Зима, семьдесят какой-то год, Боулкотт-Террас в центре Веллингтона: я навещаю свою подругу Мэри МакКлеод, которая уже несколько раз попадала в психбольницу без веской на то причины. Мэри – учится заочно, зато числится на «очном отделении» в реабилитационном центре Пола Брайса для «шизофреников». Не считая почтительный тишины, следующей за каждым пошлым изречением Пола (Пол – лицензированный психотерапевт), Боулкотт-Террас работает по примерно тем же принципам, что и другие новозеландские хиппи-коммуны. Все желающие могут сколько угодно въезжать и выезжать, пока они платят за свое проживание и за корм для местной кошки. Возможно, Пол изучал опыт Р. Д. Лэйнга и его «Кингсли-холла», хотя я сильно в этом сомневаюсь. Боулкотт-Террас не столько эксперимент, сколько продукт бестолкового альтруизма хиппи. Филиал католической коммуны поэта Джеймса К. Бакстера в рыбацкой деревне Иерусалим. Снаружи льет дождь и завывает ветер. Южный ветер ломится сквозь разбитые свинцовые окна. Несколько пациентов, преимущественно парни, сидят вокруг электрического обогревателя в гостиной и пьют чай и пиво. Обычный вечер на Боулкотт-Террас.

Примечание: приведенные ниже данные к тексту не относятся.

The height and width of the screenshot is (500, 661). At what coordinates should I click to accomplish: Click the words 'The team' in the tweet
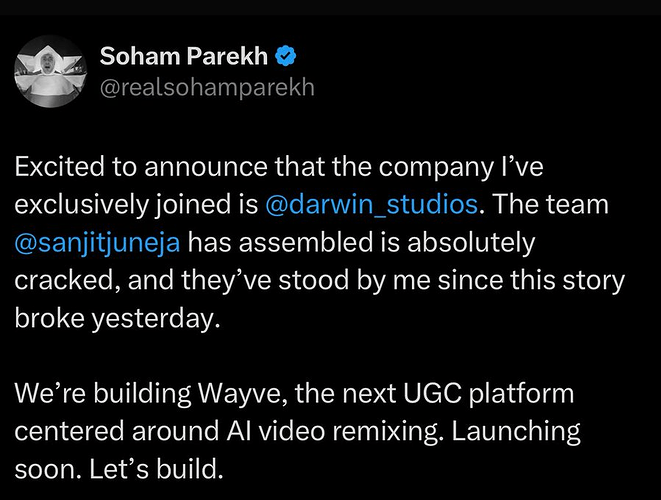coord(551,204)
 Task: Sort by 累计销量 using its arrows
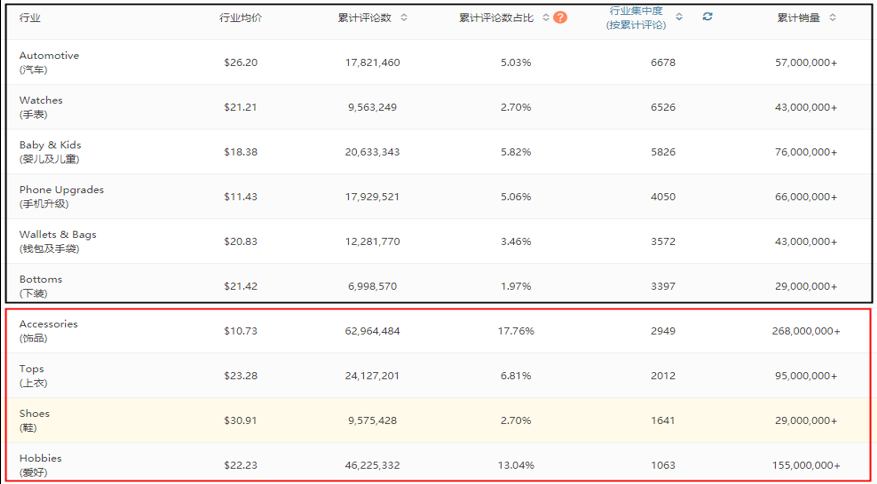[x=832, y=18]
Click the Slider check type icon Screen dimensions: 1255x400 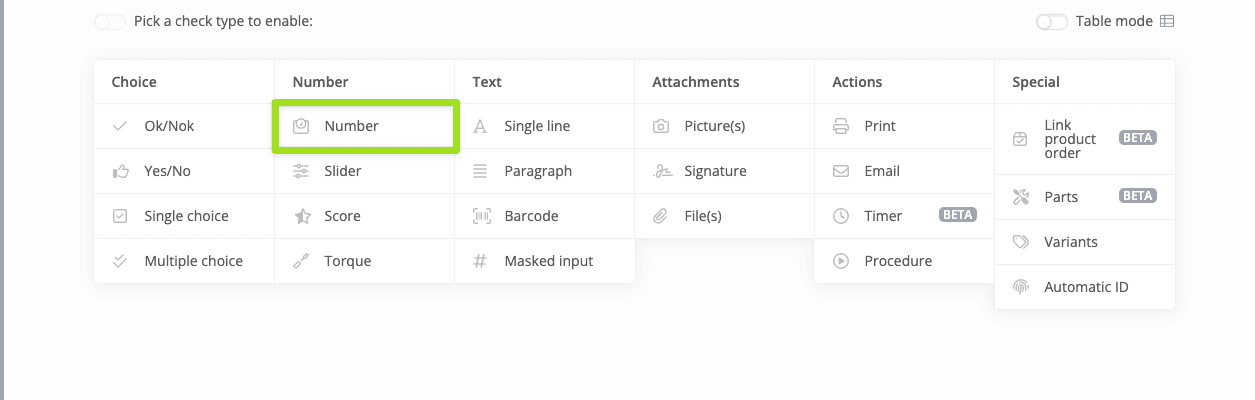[301, 171]
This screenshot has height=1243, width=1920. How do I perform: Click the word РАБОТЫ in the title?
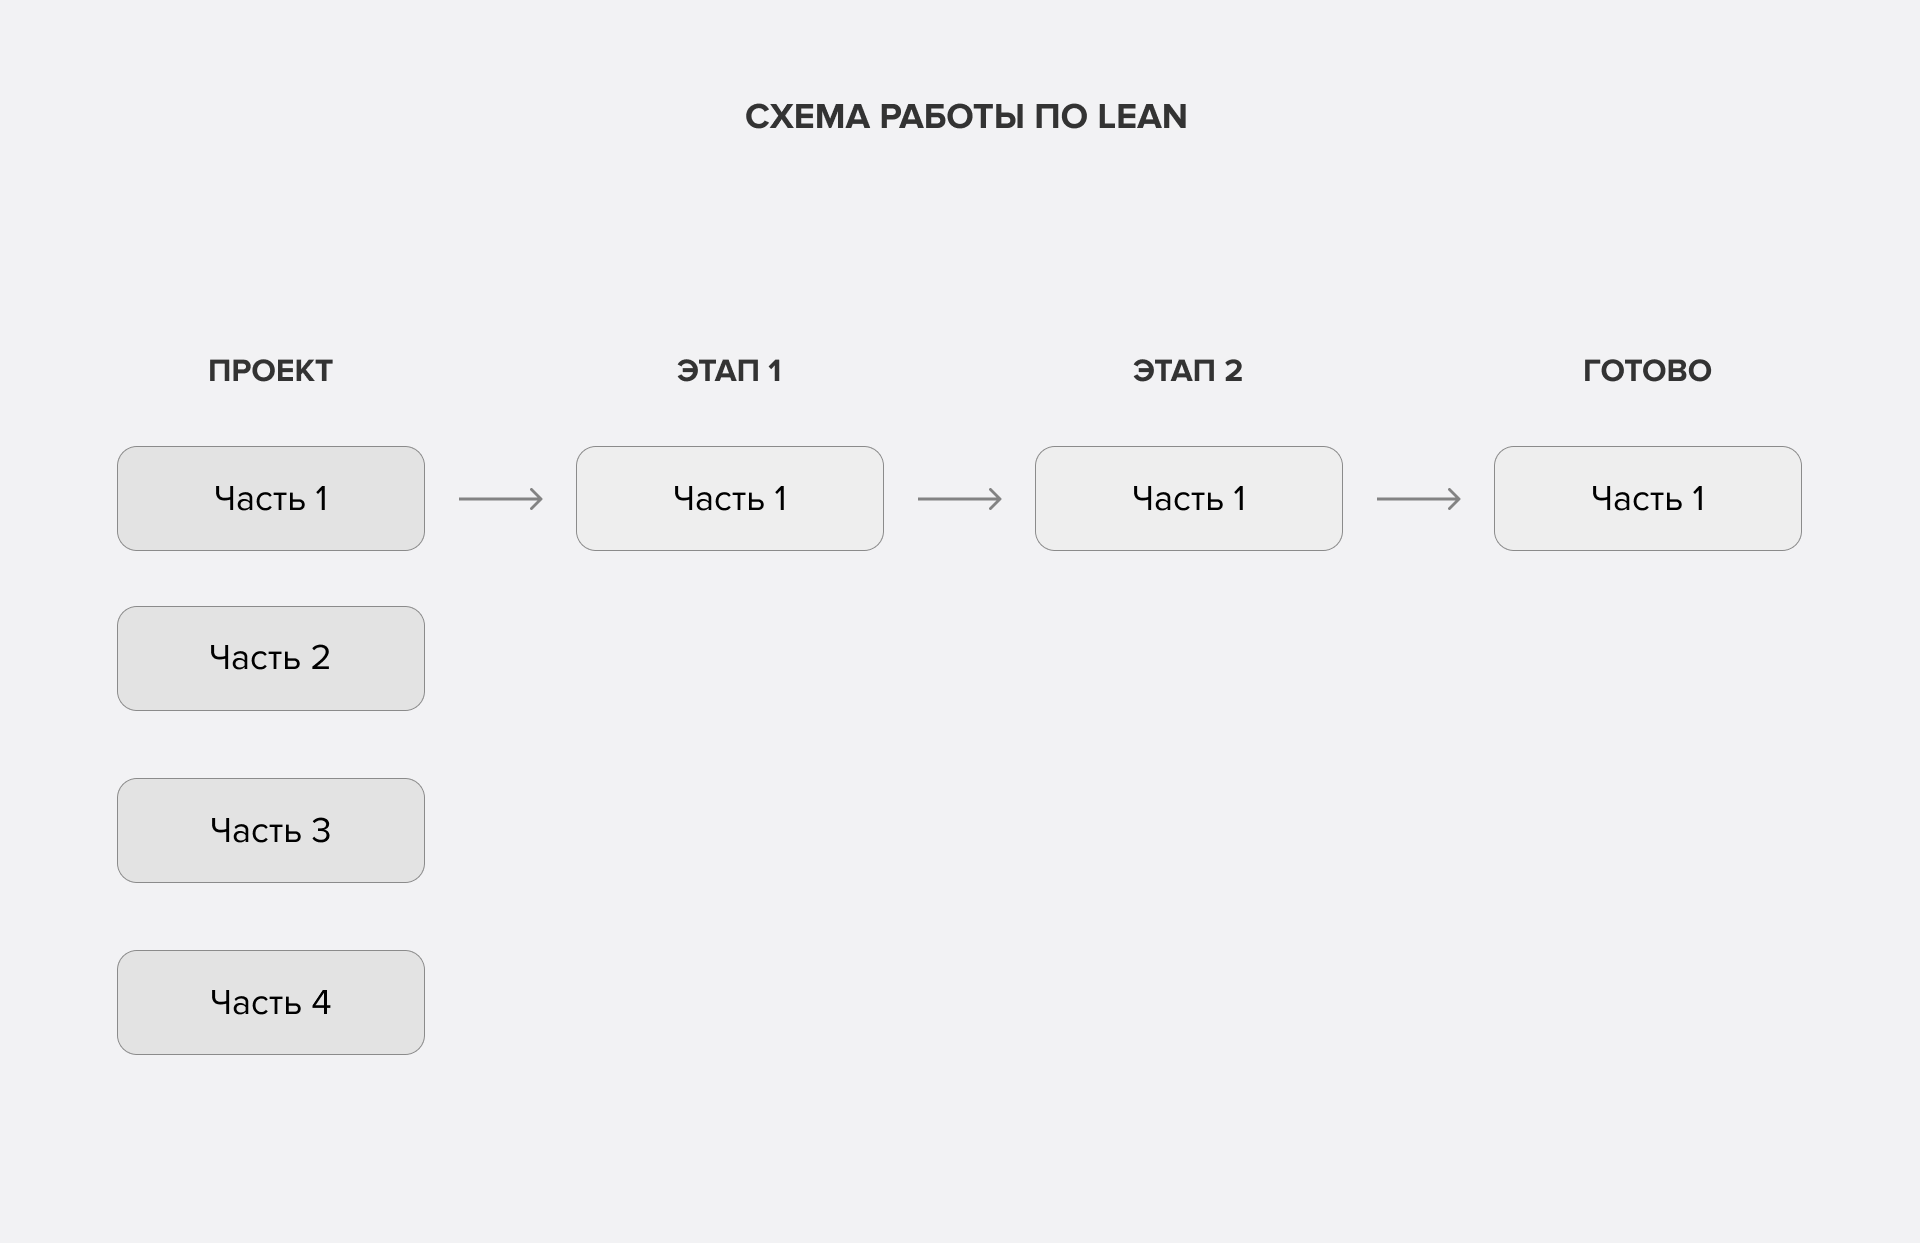951,117
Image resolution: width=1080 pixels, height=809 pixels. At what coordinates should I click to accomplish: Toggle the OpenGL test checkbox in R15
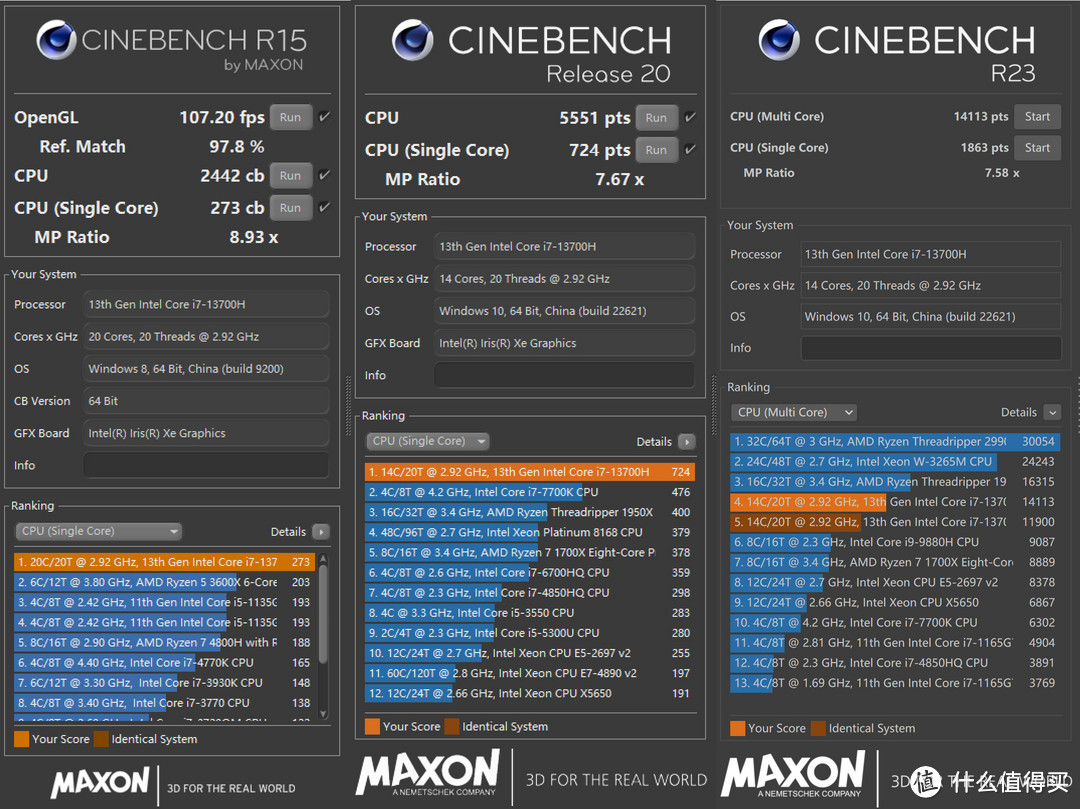(324, 117)
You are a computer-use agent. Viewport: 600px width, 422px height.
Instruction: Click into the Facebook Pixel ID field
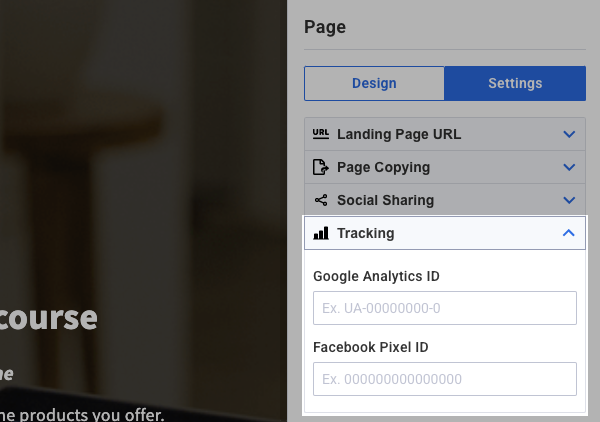[x=445, y=379]
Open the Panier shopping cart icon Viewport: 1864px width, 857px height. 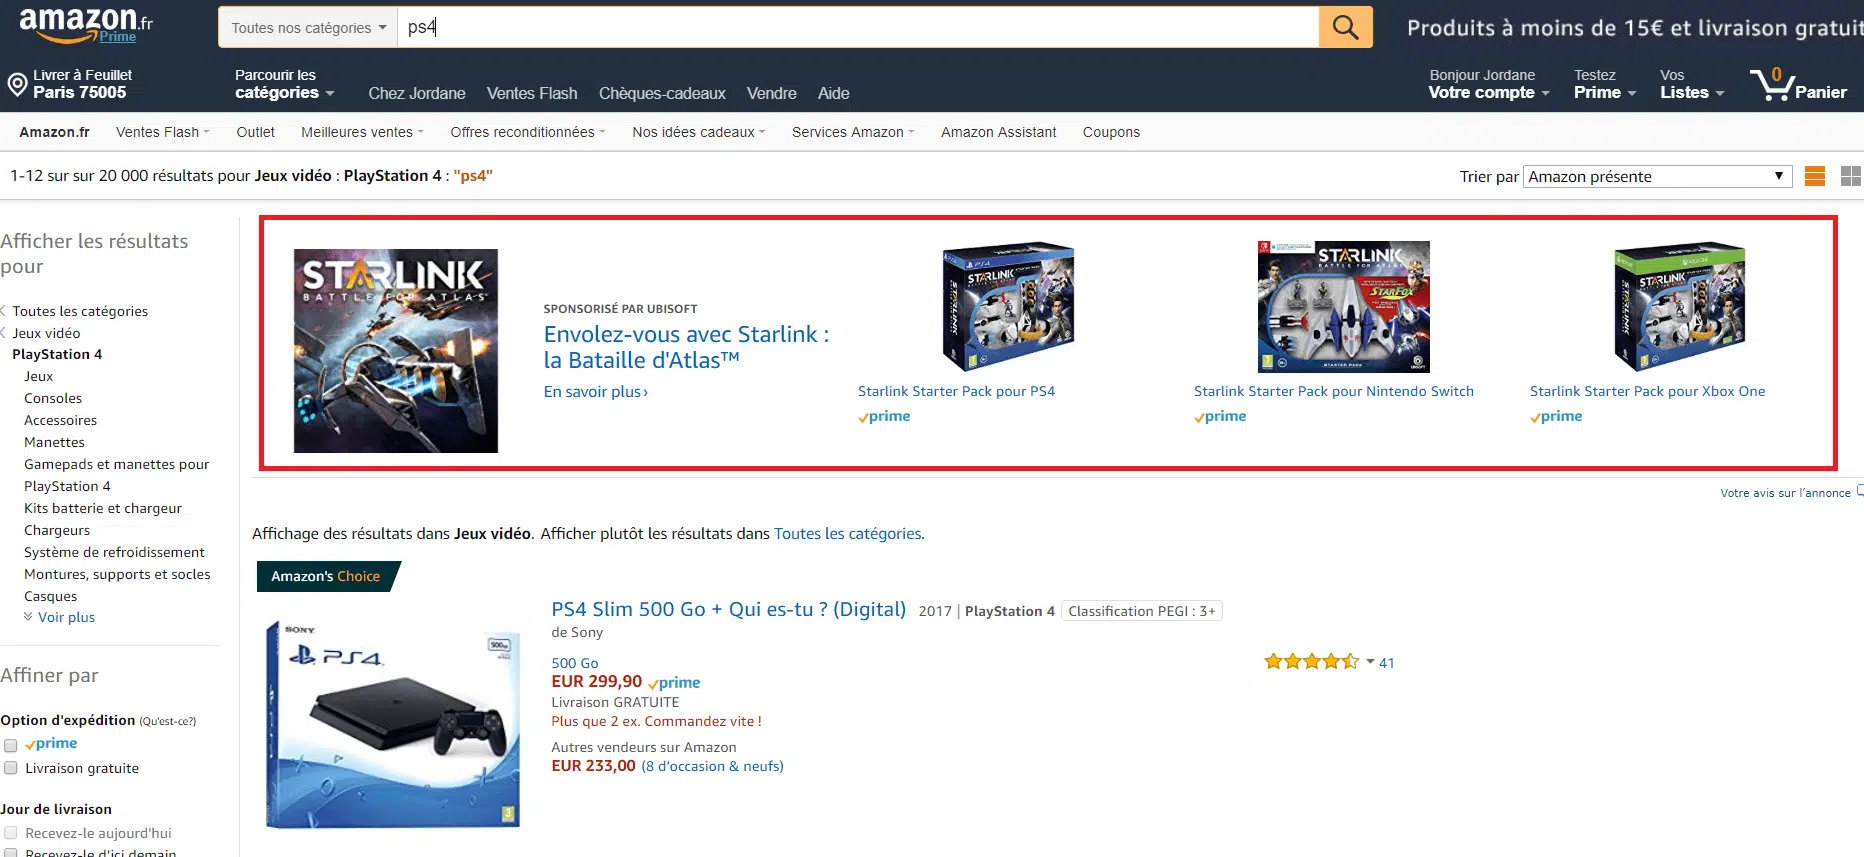pyautogui.click(x=1774, y=87)
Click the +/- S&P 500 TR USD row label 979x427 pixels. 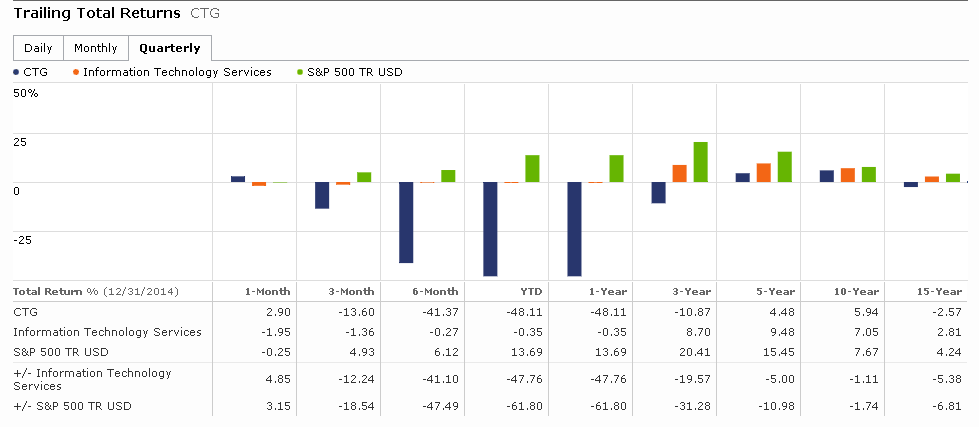point(71,405)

Мэри – двадцатидвухлетняя крупная насупленная блондинка, увлекающаяся колдовством. Длинные жидкие волосы падают на мешковатый, купленный в секонде плащ, который она носит, чтобы прикрыть свой детский жирок. Меня тянет к Мэри, потому что она так безжалостно несчастна. Больше нас ничего не связывает, ну и ладно, потому что в этом мире едва ли есть место для разговоров по душам. Неожиданно раздается какой-то шорох в кустах, прикрывающих сломанное французское окно. Это Ебанько Найджел – самый сумасшедший из этой компании – прижал лицо к стеклу и лижет его. По комнате прокатывается: «Фуууу, гадость, отъебись!» Пол рассказывает мне печальную историю Найджела. Чуть позже тем же вечером Найджел пробьет кулаком окно.
Много лет спустя я встречу Пола в хозяйственном магазине на Второй авеню. Ему под сорок, он побрит и отглажен, но сильно сдал. Пол приехал в Нью-Йорк, чтобы пройти курс по психодраме. Он живет в Сиднее. Я обнимаю его и чувствую, как это объятие уводит меня вглубь зеркального коридора, отражающего прошлое. Столкновение с любым осколком Веллингтона в Нью-Йорке подобно волшебству, кинематографическая синхрония. Мне хочется рассказать Полу обо всем, что произошло после моего отъезда. Меня переполняют эмоции. А вот Пол спокоен: он так никогда и не уехал и Веллингтон не застыл для него в мифическом прошлом.
10. Прошлой зимой, когда я влюбилась в тебя, ушла от Сильвера и переехала одна в провинцию, я нашла свой второй рассказ, который я написала двадцать лет назад в Веллингтоне. Он был написан от третьего лица – точка зрения, которую выбирают девушки, когда хотят рассказать о себе, но не верят, что хоть кому-то это будет интересно. «Воскресный вечер, опять и опять, – начинался рассказ. – Возможности не безграничны». Имена и реальные события были осторожно опущены, но в нем рассказывается о моем разбитом сердце и чувстве брошенности после того, как я встретила Рождество с актером Иэном Мартинсоном.